**EXERCISE DETAILS**
Retype word for word the first line of the listing and each line after it up to the line with "Viewport: 1366px width, 768px height.", with the pictures taken out.

**INPUT DATA**
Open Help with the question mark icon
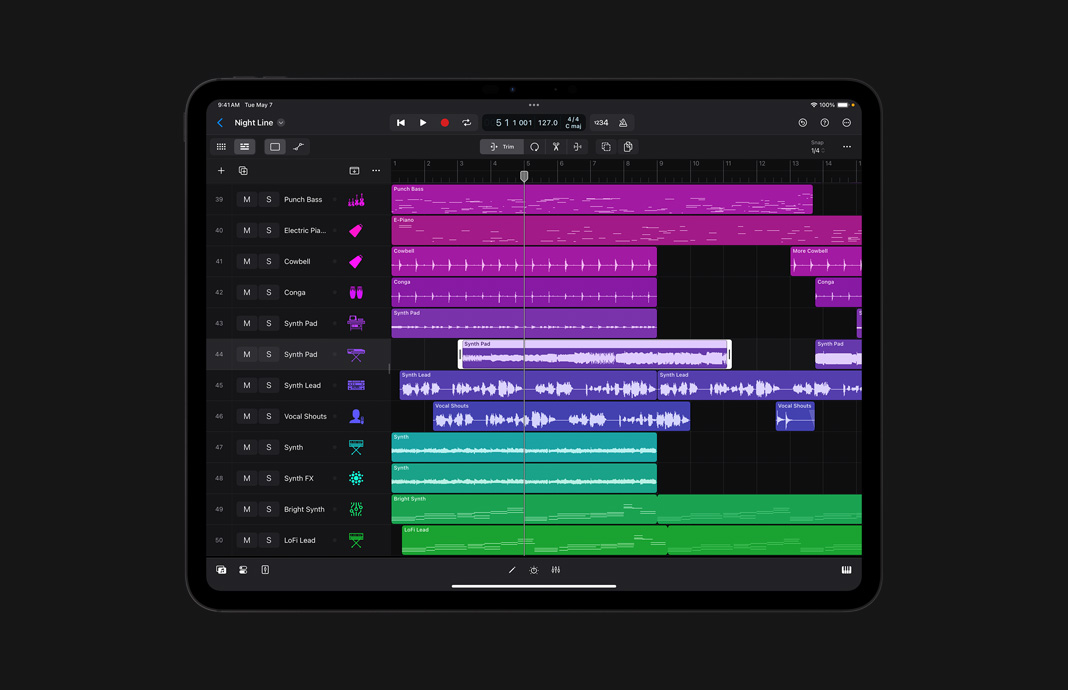point(823,122)
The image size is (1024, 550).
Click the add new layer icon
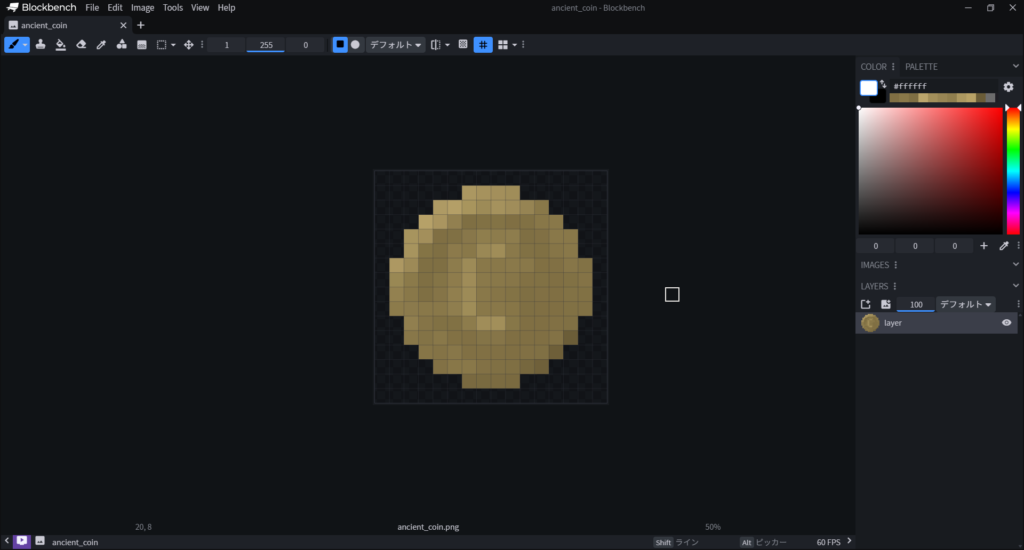pos(866,304)
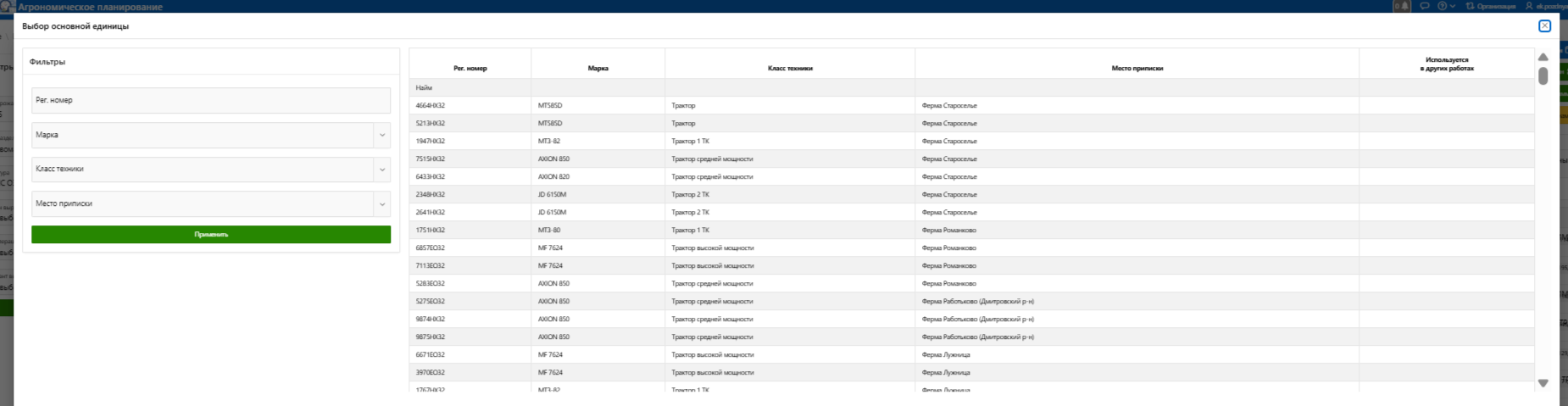Click the organization switch icon
The width and height of the screenshot is (1568, 406).
pos(1470,6)
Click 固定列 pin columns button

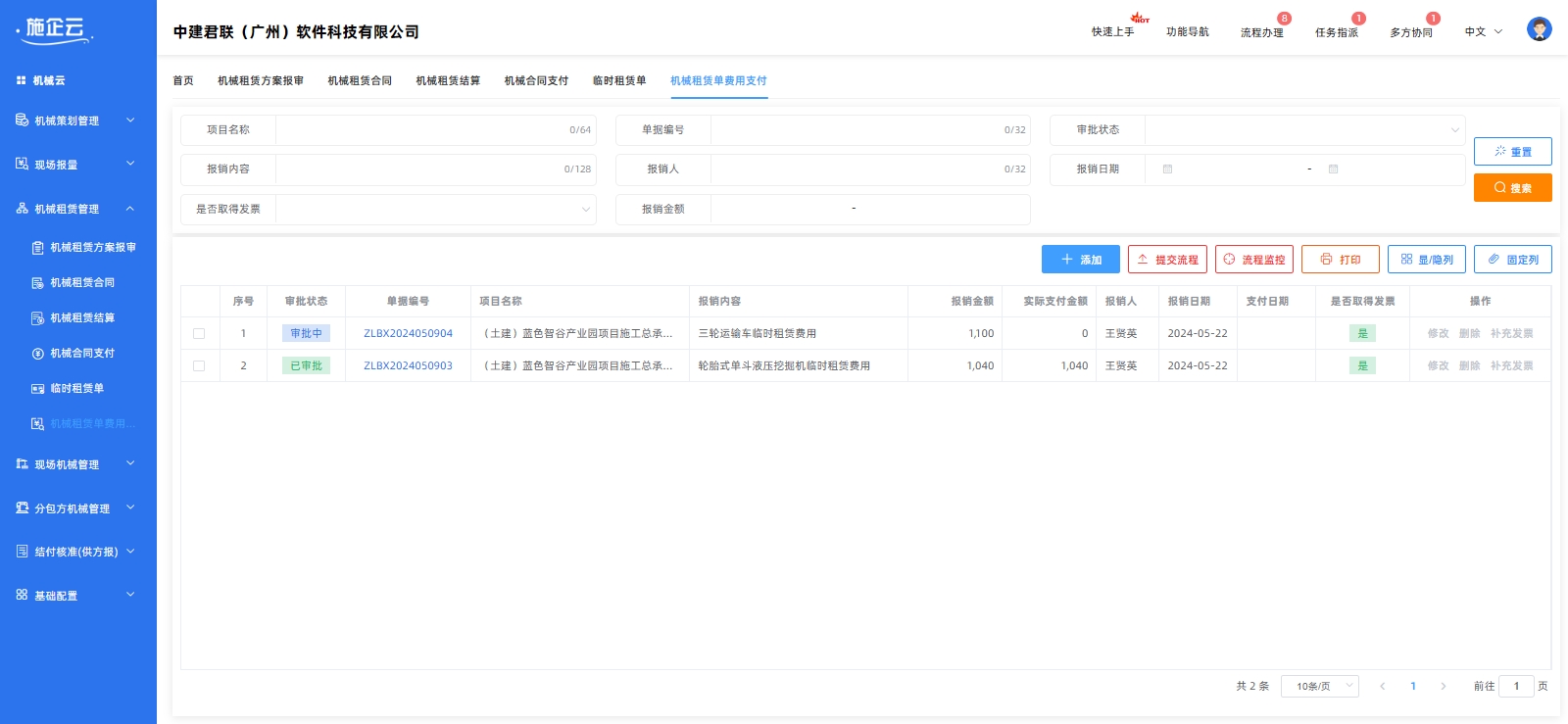point(1512,260)
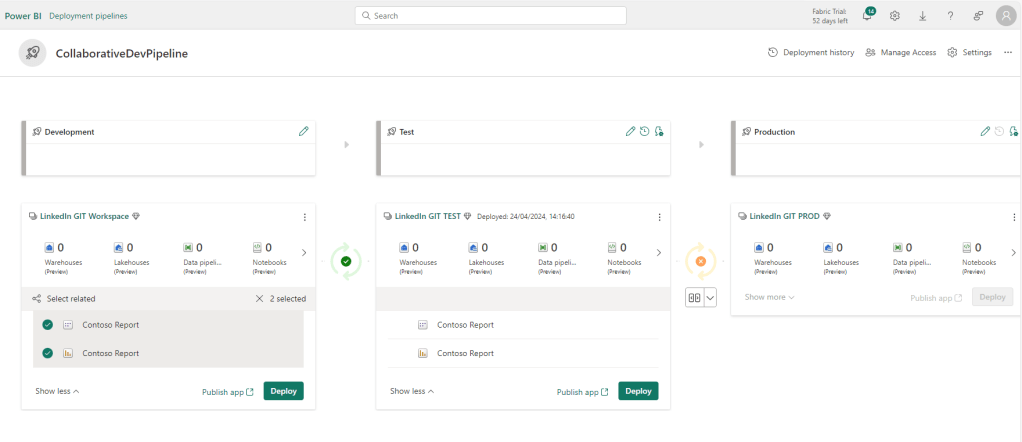1022x442 pixels.
Task: Edit the Development stage pencil icon
Action: [x=304, y=131]
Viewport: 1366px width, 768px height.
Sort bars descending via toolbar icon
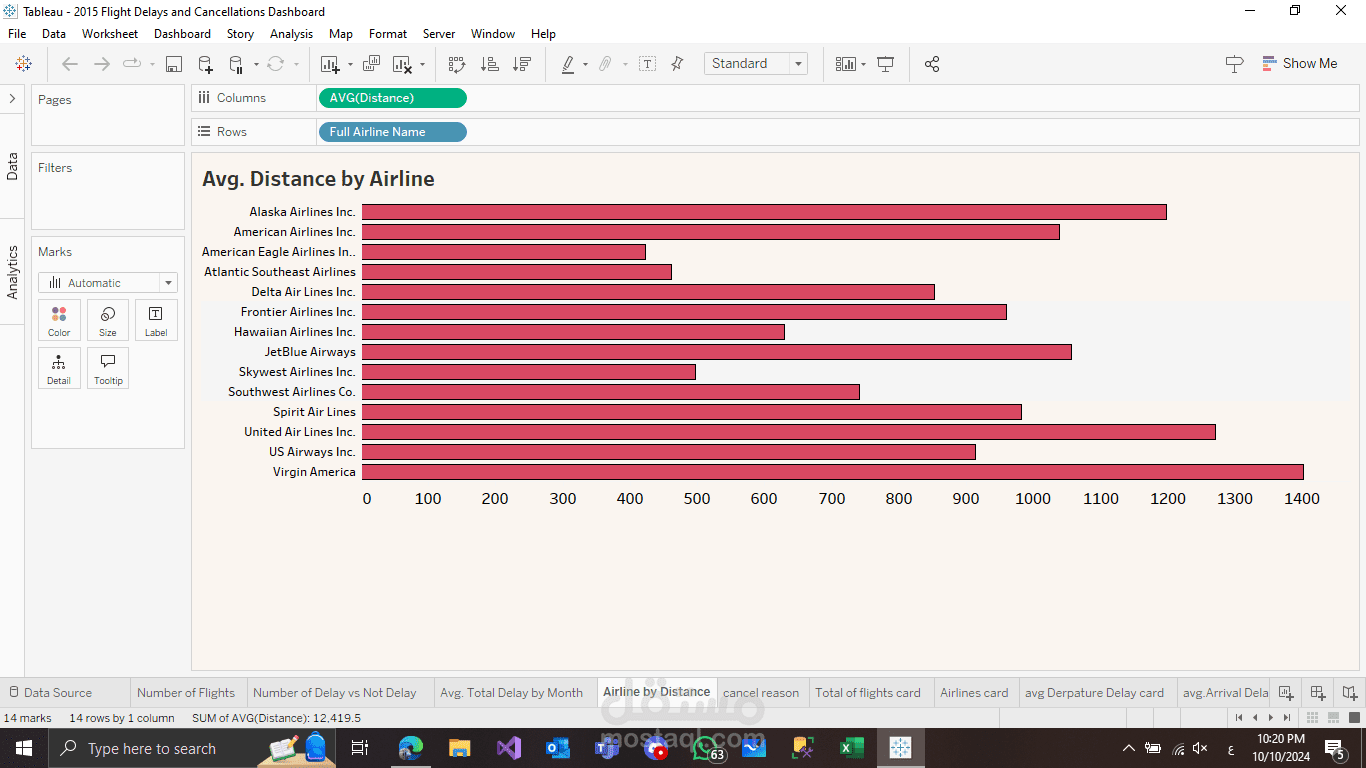(x=522, y=64)

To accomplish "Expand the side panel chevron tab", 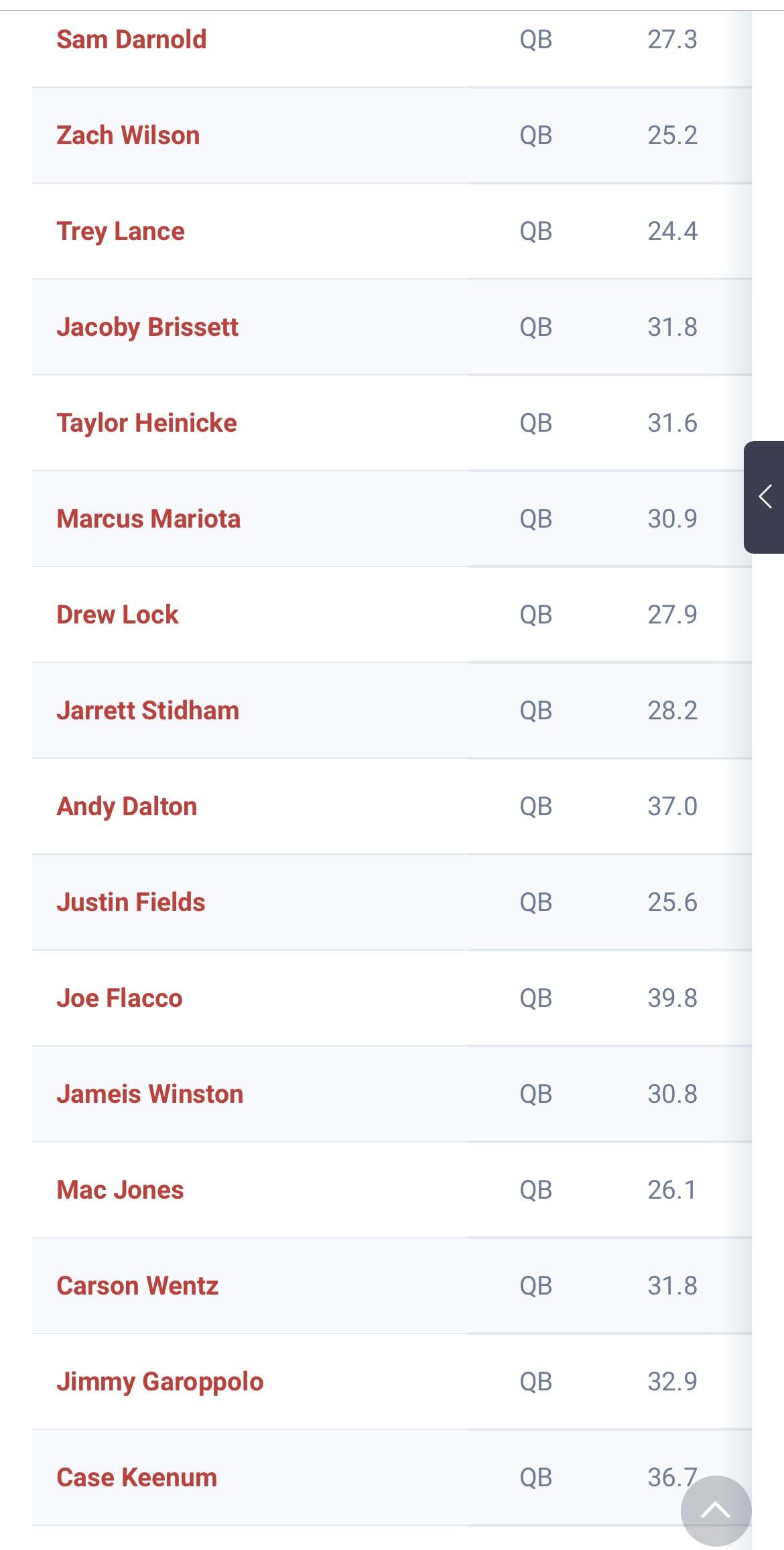I will [765, 497].
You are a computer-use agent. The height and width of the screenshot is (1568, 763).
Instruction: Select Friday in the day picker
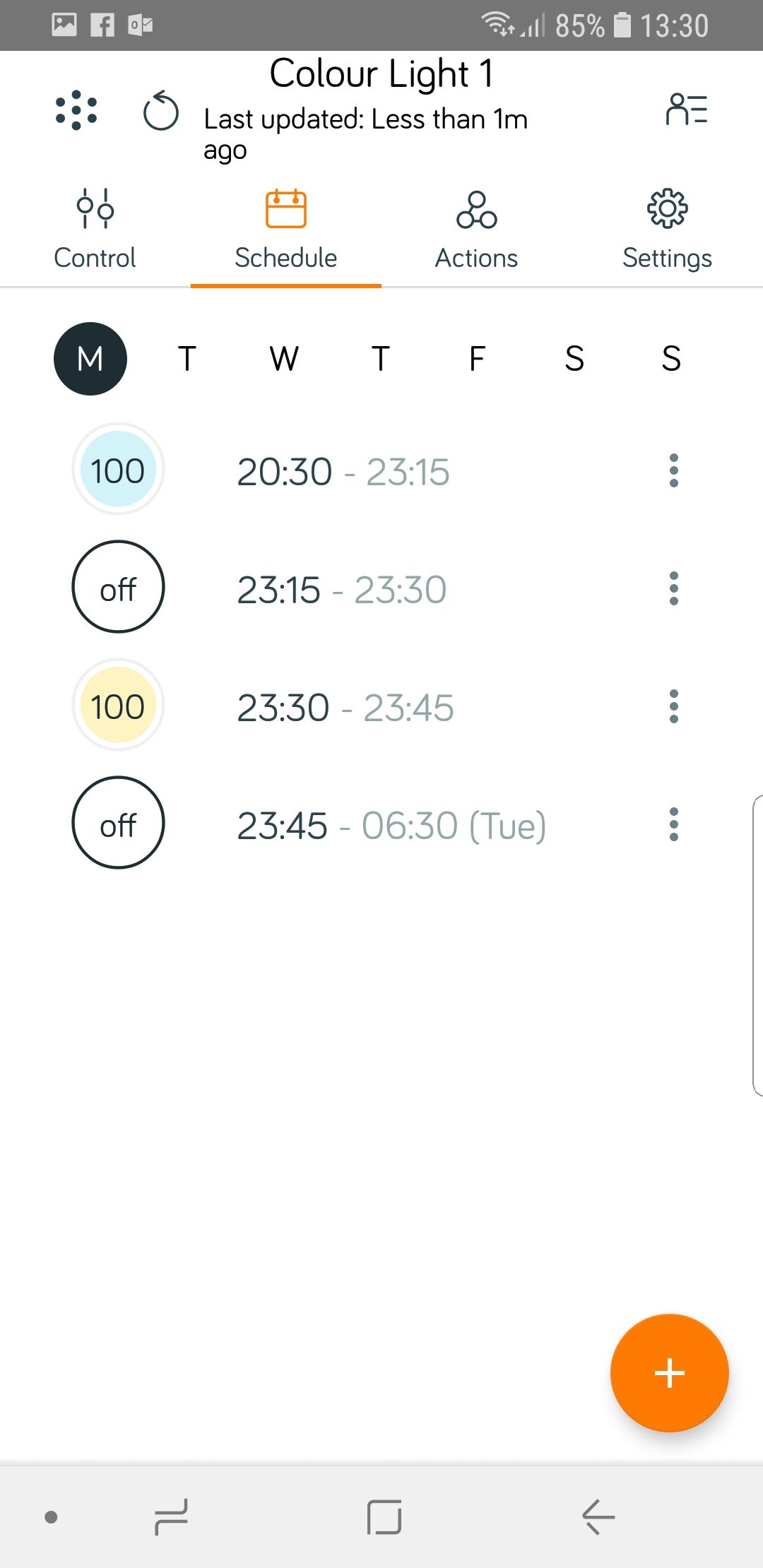click(478, 359)
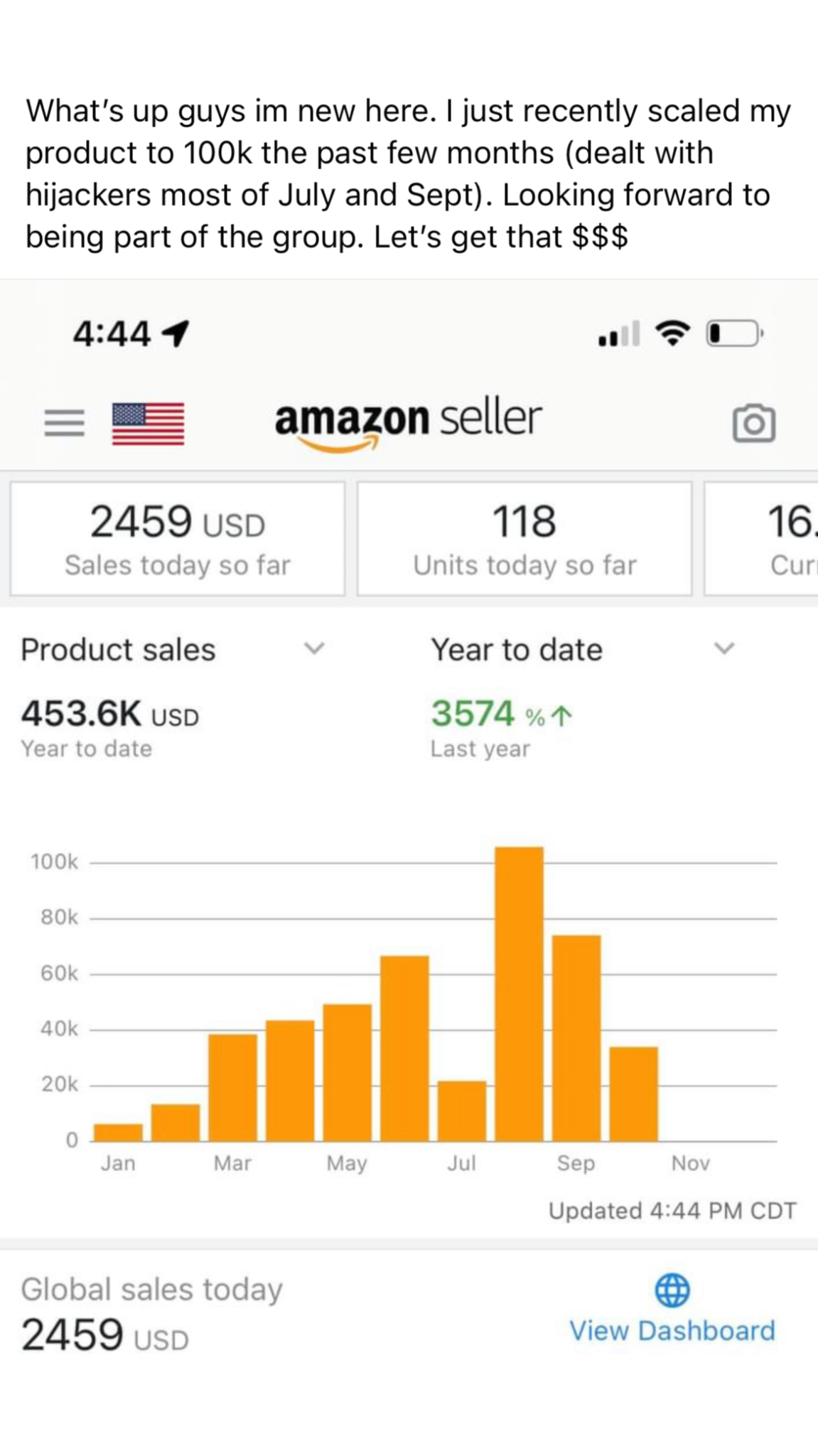Tap the green 3574% increase indicator

502,713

**RESULT FOR THIS EXERCISE**
Open Help with the question mark icon
point(823,122)
The image size is (1024, 550).
Click the add new layer icon
pos(866,304)
Click the organization switch icon
The width and height of the screenshot is (1568, 406).
pos(1470,6)
Click 固定列 pin columns button

point(1512,260)
1022x442 pixels.
Task: Edit the Development stage pencil icon
Action: [x=304, y=131]
Viewport: 1366px width, 768px height.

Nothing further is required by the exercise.